SF - renting by room

8 Replies

It sounds like renting by the room is a great strategy for single family, but what happens when you have to move out? Correct me if I'm wrong, as I'm new to real estate and the Denver market, but I believe most surrounding areas allow up to 5 unrelated people to live in a single family house. Does that mean you are still able to rent by the room if you move out, or do you have to be living there as your primary for that to be a viable strategy?

Hey @Brian Wiggins , welcome to the forum. Do you own this home? You will have to look at the regs, but what you are proposing does work. Sometimes you have to be living on site in order to make this work.

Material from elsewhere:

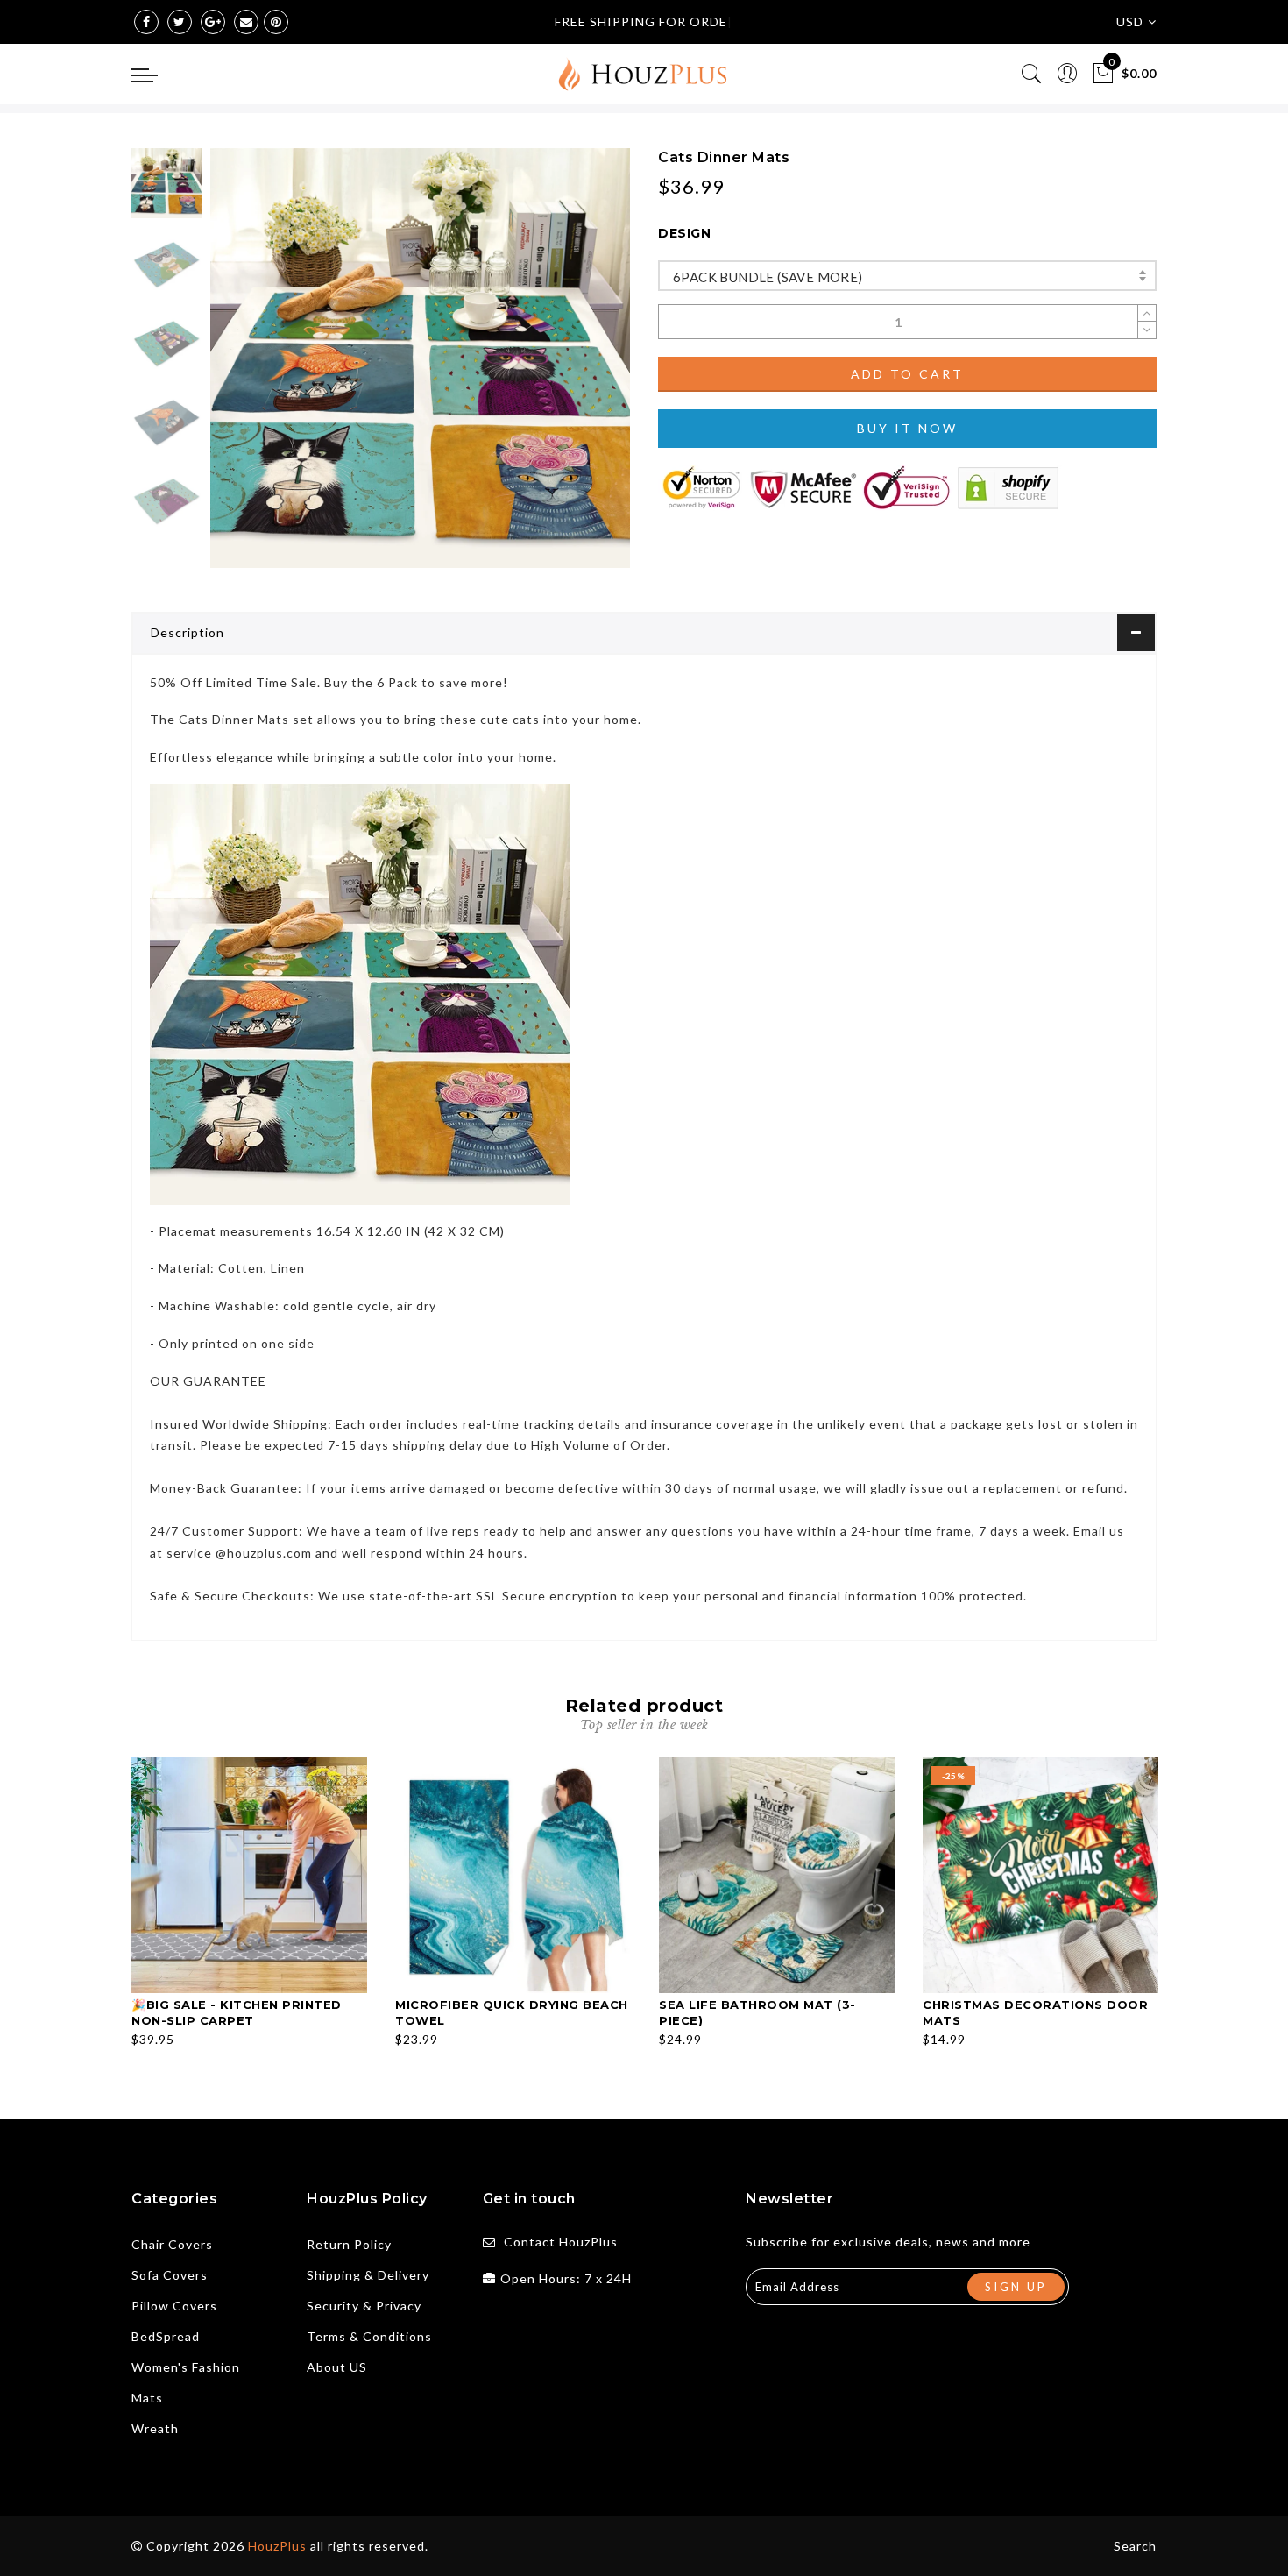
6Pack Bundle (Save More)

In Colorado, each city and/or county has its own occupancy limits. Some impose greater restrictions than others; for example, Denver only allows two unrelated persons to reside in a house. When identifying properties, you should speak with an attorney regarding occupancy limits for that particular property, as well as to determine if there are restrictions imposed by an HOA, etc. Some people do choose to continue to rent by the bedroom once they move out; however, there may be limitations on this as well (e.g., based on the loan type).

*NOT LEGAL ADVICE*

@Brian Wiggins as @Drew Fein mentioned there can be some restrictions. In our area Denver and Englewood are the most restrictive on unrelated limits being set at 2 (with Denver somewhat allowing 3, but they're also working to potentially increase this). The surrounding areas vary, but the most common is 4 unrelated, followed by 5 and some that base theirs off of bedrooms sqft/count and some other factors. It's still a very viable strategy around the metro area even after moving out of the property and renting it fully.

I've got multiple clients that have moved on from their 1st, 2nd, 3rd, 4th, etc home. Find a tenant you like, make them the manager, and move out. 

There are no "unrelated tenant" police. However IF the neighbors complain, then you could have an issue. It comes down to screening tenants really well. 

@Brian Wiggins

The current non-related-adults occupancy limit in Denver is 2, which is nuts. However, there is an ordinance making its way through the process that would extend that to 5, but even that has changed and appears to be unfavorable to the house-hacking types. (Check out this thread for more details on the ordinance. Be sure to scroll to the bottom b/c the info I posted up top has changed as the legislation has progressed.)

That said, as @Matt M. said, no city's out there patrolling the streets looking for four unrelated adults living together. Really, it's all about your neighbors and whether or not they hate it. In that way, it's super important to select good tenants who won't throw ragers that attract negative attention.

Also, those interested in the occupancy limits in other cities in Colorado:

Allow 2 unrelated people
Denver, Englewood

Allow 3 unrelated people
Wheat Ridge, Littleton and Commerce City

Allow 4
Aurora, Golden, Northglenn, Thornton, Westminister

Allow 5
Castle Rock, Colorado Springs, Arvada, Lakewood & Parker

@James Carlson thanks for the info and including the occupancy limits! I realize it’s not likely to cause an issue with neighbors or the city on the surface, but I’m curious about potential liability issues. If you have more than the allowed unrelated people and say there’s an accident, some gets hurt, someone sues, major damage or a fire. Would that leave you vulnerable, and if it does how so? Thx

@Brian Wiggins

It seems like nothing is an issue until there's a problem and then anything you've done outside of the rules can be an issues. Do not take my word for it, though. I am not a lawyer -- but @Drew Fein is!